Items from a dataset:
+-------+
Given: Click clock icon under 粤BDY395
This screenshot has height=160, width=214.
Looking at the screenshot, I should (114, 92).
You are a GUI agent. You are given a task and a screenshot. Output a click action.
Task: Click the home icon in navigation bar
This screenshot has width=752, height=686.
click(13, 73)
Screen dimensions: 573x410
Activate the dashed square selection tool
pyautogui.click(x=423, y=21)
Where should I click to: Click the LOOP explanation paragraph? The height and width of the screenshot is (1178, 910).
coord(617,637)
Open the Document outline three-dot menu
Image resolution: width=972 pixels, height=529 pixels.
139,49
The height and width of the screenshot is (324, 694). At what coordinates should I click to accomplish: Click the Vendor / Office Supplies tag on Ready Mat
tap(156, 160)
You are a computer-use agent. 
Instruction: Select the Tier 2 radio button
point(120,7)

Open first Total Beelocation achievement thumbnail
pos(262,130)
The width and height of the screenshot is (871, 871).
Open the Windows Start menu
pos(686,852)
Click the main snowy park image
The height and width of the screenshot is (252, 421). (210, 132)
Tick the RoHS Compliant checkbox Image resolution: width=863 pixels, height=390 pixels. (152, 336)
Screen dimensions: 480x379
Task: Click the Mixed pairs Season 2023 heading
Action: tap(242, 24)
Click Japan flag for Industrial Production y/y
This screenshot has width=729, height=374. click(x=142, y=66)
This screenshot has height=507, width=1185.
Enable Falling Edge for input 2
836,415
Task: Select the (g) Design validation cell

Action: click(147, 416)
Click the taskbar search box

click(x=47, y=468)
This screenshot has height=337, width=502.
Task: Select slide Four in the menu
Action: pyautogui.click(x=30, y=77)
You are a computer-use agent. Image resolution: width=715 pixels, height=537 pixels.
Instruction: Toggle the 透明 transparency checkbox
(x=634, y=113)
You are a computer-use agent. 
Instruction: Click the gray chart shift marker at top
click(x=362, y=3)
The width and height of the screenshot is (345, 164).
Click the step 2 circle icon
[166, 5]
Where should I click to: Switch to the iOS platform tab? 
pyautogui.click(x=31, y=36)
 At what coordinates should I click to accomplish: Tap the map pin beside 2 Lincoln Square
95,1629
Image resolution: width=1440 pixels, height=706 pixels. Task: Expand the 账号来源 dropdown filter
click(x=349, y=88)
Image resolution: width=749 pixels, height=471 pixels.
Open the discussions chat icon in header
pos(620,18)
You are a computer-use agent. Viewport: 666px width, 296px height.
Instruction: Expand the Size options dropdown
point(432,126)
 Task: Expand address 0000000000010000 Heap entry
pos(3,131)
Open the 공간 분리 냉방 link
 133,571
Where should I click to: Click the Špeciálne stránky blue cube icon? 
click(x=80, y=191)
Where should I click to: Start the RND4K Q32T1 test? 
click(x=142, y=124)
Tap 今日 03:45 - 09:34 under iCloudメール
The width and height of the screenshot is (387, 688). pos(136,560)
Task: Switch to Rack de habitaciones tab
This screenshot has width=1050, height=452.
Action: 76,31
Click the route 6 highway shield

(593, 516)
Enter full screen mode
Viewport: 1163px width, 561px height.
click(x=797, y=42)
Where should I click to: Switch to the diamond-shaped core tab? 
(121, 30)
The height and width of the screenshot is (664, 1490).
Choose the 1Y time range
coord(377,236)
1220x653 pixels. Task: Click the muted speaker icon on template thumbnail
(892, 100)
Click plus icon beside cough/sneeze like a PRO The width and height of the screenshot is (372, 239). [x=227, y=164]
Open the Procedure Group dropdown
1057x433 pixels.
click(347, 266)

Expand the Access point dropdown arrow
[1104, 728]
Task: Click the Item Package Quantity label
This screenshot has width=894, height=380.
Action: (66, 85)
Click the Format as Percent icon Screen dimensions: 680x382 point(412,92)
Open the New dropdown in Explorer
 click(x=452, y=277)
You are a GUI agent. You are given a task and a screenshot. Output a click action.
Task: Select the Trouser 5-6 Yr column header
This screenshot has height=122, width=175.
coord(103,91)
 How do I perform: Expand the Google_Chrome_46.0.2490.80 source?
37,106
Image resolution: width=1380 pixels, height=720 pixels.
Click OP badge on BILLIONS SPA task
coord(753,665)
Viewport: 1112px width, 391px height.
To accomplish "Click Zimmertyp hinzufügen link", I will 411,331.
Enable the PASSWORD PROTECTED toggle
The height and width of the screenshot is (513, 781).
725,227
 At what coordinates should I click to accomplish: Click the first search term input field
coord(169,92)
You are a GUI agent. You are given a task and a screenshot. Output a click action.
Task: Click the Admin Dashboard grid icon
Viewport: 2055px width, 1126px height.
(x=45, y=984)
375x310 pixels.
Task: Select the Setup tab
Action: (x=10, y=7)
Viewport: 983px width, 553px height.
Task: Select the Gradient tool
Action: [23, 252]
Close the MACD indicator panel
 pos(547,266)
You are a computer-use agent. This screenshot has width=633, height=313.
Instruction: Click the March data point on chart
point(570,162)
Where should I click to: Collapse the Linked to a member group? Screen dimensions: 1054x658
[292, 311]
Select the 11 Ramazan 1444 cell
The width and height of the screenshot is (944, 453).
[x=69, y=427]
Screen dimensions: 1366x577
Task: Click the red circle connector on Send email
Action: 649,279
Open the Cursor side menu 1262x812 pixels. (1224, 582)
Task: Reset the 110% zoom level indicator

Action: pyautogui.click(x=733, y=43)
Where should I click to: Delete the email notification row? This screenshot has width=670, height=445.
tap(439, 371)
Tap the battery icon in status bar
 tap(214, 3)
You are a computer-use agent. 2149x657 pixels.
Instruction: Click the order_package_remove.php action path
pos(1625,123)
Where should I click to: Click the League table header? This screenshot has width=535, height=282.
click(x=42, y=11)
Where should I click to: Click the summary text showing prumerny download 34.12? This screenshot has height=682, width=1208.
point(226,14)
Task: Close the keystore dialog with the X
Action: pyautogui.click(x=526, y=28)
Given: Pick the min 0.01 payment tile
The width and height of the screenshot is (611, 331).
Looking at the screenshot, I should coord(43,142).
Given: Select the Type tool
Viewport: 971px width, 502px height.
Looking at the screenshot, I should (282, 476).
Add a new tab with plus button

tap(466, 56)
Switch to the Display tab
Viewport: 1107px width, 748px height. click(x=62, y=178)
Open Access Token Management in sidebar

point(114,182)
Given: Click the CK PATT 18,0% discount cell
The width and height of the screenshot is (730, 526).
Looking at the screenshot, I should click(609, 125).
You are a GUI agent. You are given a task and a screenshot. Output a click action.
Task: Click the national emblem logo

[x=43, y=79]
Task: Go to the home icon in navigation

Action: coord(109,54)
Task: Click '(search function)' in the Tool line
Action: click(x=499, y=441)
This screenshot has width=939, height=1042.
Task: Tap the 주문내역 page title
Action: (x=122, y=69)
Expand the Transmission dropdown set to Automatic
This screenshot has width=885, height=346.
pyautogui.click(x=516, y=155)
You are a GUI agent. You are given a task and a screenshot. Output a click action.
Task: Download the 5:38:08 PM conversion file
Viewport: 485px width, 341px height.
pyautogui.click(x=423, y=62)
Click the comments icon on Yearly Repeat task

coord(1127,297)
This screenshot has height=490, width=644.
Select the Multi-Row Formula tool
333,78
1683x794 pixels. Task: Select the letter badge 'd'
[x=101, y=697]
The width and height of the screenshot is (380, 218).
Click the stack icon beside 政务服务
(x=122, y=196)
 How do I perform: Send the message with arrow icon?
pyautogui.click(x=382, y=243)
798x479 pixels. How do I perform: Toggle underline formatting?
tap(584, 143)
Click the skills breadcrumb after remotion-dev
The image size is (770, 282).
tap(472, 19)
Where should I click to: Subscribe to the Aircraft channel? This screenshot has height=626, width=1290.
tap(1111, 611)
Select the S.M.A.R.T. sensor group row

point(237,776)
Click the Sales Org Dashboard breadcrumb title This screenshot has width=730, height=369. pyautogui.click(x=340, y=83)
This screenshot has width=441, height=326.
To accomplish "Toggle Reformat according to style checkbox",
+-------+
# EXERCISE:
From the data above, reproduce word for word the lines running from the line with "Click the main snowy park image" to the line with "This screenshot has height=507, width=1185.", ends included.

# RESPONSE FOR THIS EXERCISE:
Click the main snowy park image
The height and width of the screenshot is (252, 421). (210, 132)
Tick the RoHS Compliant checkbox Image resolution: width=863 pixels, height=390 pixels. (152, 336)
Screen dimensions: 480x379
Task: Click the Mixed pairs Season 2023 heading
Action: tap(242, 24)
Click Japan flag for Industrial Production y/y
This screenshot has width=729, height=374. click(x=142, y=66)
This screenshot has height=507, width=1185.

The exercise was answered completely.